Diseñan ropa hecha de gelatina capaz de derretirse para combatir el ‘fast fashion’

Un diseñador islandés ha creado ropa hecha de gelatina, la cual, puede derretirse para formar una nueva prenda. ¿Su intención? Combatir el ‘fast fashion’.

Se trata de Valdís Steinarsdóttir, un innovador diseñador islandés preocupado por combatir los daños ambientales provocados por el ‘fast fashion’ y desperdicios textiles. Por lo que ha diseñado ropa hecha de gelatina, la cual, puede derretirse para formar una nueva prenda.

Valdís Steinarsdóttir diseña a partir de gelatina o agar y llevó la propuesta al festival DesignMarch en Reykjavík, capital de Islandia; y quien ha creado una gama de prendas traslúcidas hechas con:

  • Gelatina o agar, un agente derivado de las algas rojas
  • Colorante de cochinilla natural
  • Alcohol de azúcar, para crear diferentes niveles de flexibilidad
  • Por la naturaleza de sus materiales, cada prenda gastada puede derretirse para crear un modelo nuevo.

“Este método de hacer ropa definitivamente nos desafía a detenernos y repensar nuestros métodos de fabricación actuales. Propone una técnica que elimina el exceso de desechos y materiales sintéticos”, expresa Valdís Steinarsdóttir.

En la industria textil tanto producción como consumo, ha causado un daño ambiental mayor. Incluso se estima que anualmente, ésta genere más de 60 mil millones de metros cuadrados de desechos. Debido a esto, cada vez hay más diseñadores preocupados por modificar el ciclo y disminuir los desperdicios y contaminantes que se generan.

¿Cómo se elabora la ropa de gelatina?

Valdís detalló en entrevista para Dezeen cuál es el proceso de elaboración de cada prenda de ropa hecha de gelatina. Según explicó, todo es con base en un molde ajustable a tallas y modelos.

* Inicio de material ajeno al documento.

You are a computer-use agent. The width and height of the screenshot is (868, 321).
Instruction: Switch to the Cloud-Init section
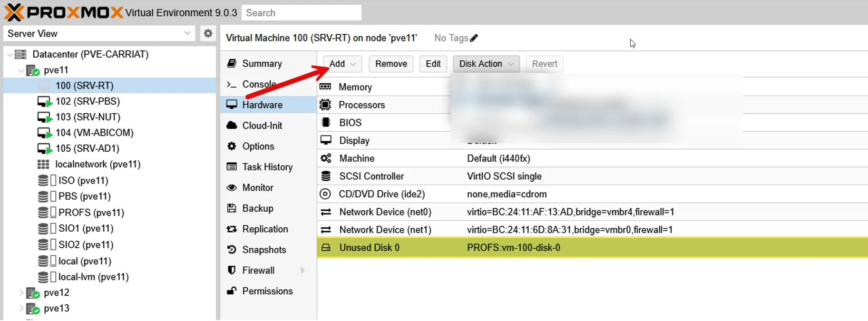pos(262,126)
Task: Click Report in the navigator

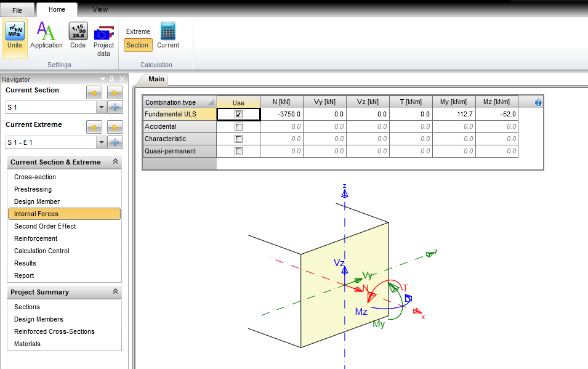Action: tap(24, 275)
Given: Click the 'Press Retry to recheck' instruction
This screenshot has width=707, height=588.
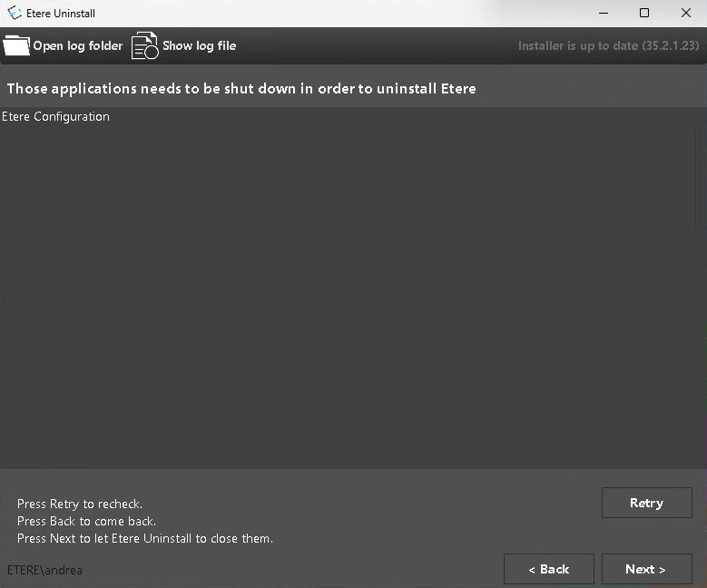Looking at the screenshot, I should (x=80, y=504).
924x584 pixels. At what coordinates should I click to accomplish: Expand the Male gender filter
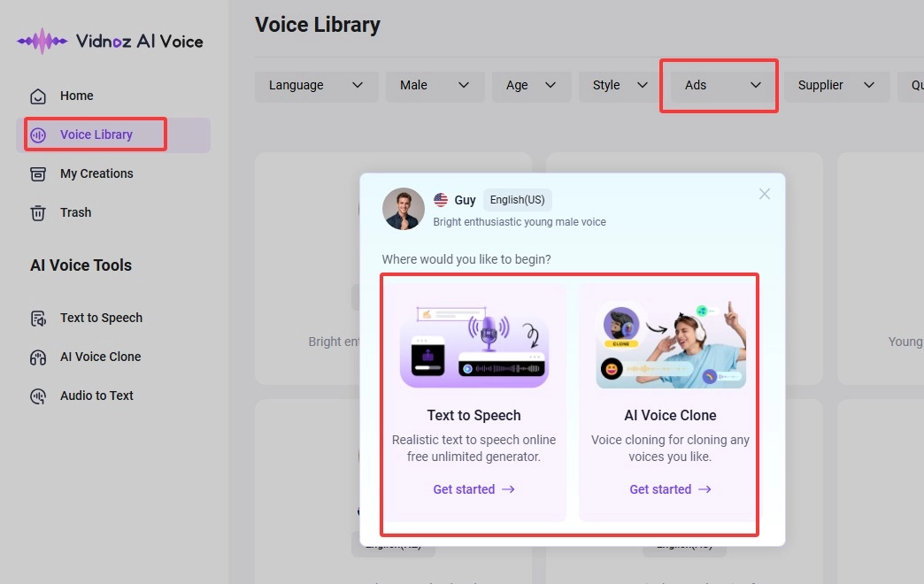(x=435, y=85)
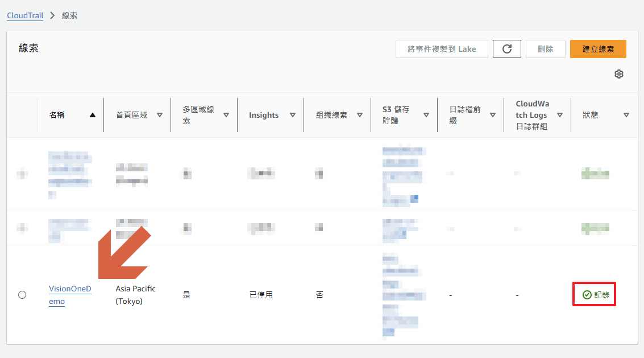The image size is (644, 358).
Task: Open CloudTrail breadcrumb link
Action: (25, 15)
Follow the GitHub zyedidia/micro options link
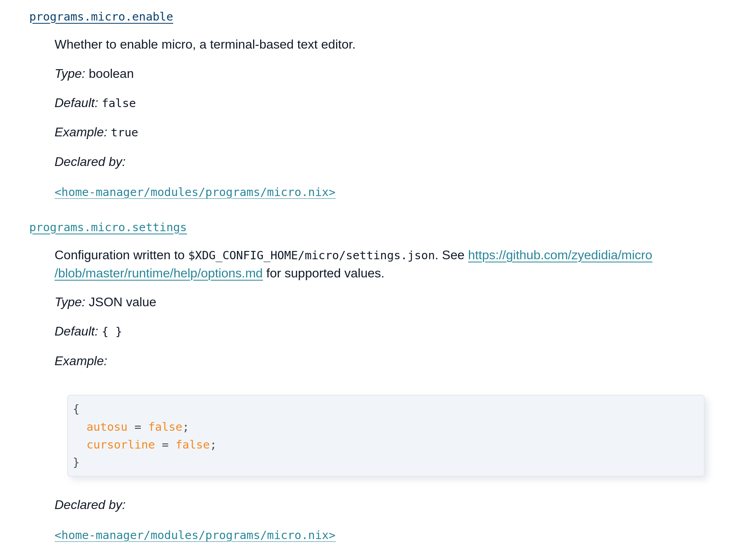Viewport: 754px width, 560px height. tap(559, 255)
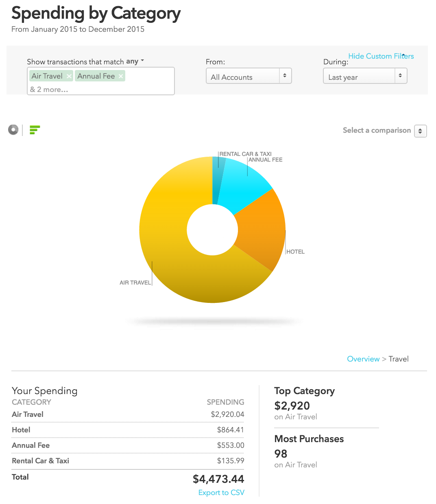Click the stepper arrows beside Select a comparison

(x=420, y=131)
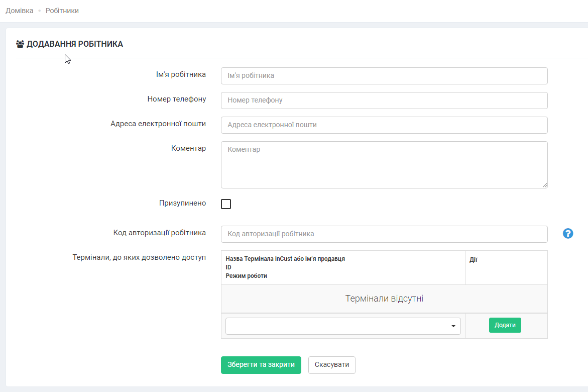Screen dimensions: 588x392
Task: Open Робітники breadcrumb link
Action: coord(62,11)
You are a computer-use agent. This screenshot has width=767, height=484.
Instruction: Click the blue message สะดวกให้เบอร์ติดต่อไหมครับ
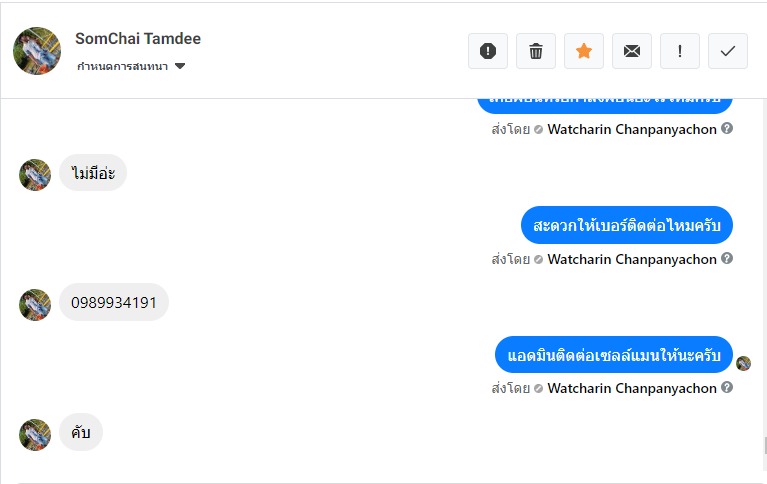(x=627, y=225)
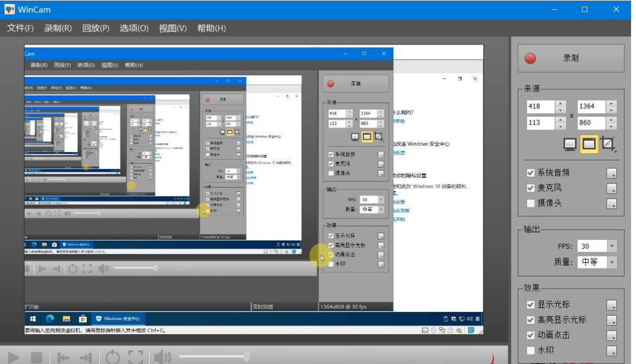
Task: Open settings button beside 显示光标
Action: tap(611, 305)
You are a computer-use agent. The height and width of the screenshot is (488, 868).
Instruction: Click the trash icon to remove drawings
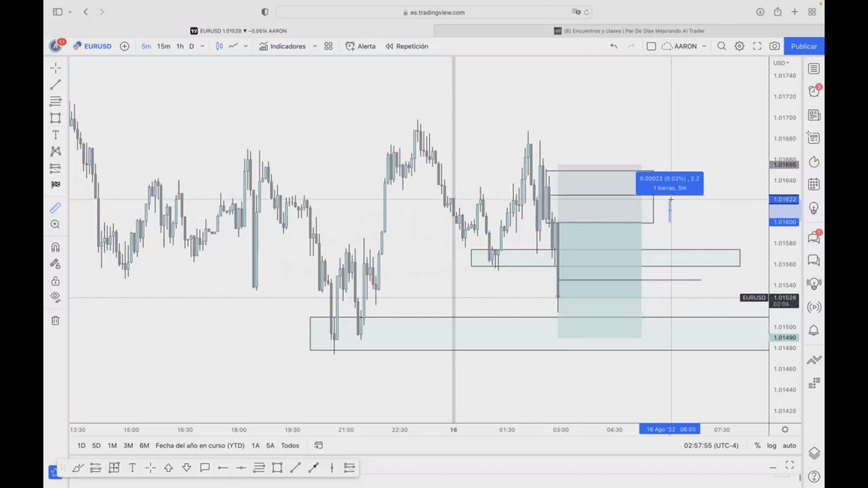pyautogui.click(x=55, y=321)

Primero se hace la mezcla de materiales, a altas temperaturas.

Luego se cuela directamente en un molde con la forma de la prenda terminada para no generar desperdicios de tela. El material se deja curar y solidificar durante aproximadamente un día aunque no necesita costuras. Y finalmente, la prenda tiene una textura parecida al plástico; además, durará “bastante tiempo”.

“Si el usuario se cansa de ellas o comienza a notar el desgaste, el material simplemente se puede calentar a una cierta temperatura, volver a licuar y volver a fundir en un artículo nuevo”, comentó Valdís Steinarsdóttir. O, en su defecto, dejar que la prenda se biodegrade.

Por el momento, los diseños sólo están enfocados en blusas y tops. No obstante, está experimentando con cultivos simbióticos de bacterias y levaduras para fabricar más prendas.